[Collected data entries]
'''

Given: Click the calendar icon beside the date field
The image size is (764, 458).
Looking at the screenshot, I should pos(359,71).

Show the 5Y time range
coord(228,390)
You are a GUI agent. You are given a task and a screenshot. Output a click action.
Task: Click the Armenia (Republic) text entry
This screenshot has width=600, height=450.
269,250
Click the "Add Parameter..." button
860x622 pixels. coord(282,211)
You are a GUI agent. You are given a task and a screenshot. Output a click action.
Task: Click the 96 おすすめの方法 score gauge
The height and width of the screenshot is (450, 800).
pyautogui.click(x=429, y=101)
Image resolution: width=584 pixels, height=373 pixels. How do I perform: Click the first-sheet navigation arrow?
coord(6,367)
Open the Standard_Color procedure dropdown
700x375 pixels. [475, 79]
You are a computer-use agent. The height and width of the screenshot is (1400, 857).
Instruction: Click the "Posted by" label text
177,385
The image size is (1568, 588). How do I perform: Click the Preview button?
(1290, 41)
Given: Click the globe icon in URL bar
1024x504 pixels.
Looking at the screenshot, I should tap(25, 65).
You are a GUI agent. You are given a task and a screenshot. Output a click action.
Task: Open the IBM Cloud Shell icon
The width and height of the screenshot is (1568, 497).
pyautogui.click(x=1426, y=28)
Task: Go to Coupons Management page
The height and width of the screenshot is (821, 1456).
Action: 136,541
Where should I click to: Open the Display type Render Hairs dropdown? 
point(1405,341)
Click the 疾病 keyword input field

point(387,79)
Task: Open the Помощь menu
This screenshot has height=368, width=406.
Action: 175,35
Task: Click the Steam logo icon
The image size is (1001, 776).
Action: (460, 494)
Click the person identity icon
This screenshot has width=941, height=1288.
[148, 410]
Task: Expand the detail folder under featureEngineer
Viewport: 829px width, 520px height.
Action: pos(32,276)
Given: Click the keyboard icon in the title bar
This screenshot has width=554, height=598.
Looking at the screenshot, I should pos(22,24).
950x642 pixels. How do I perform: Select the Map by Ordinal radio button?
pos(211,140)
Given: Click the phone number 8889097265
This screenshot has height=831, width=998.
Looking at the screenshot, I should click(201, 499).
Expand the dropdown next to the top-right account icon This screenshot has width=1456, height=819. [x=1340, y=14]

'''

→ EXERCISE: Reproduce all lines from the records above that include the word "Expand".

→ ANSWER TO THIS PROBLEM:
Task: Expand the detail folder under featureEngineer
Expand the dropdown next to the top-right account icon This screenshot has width=1456, height=819. [x=1340, y=14]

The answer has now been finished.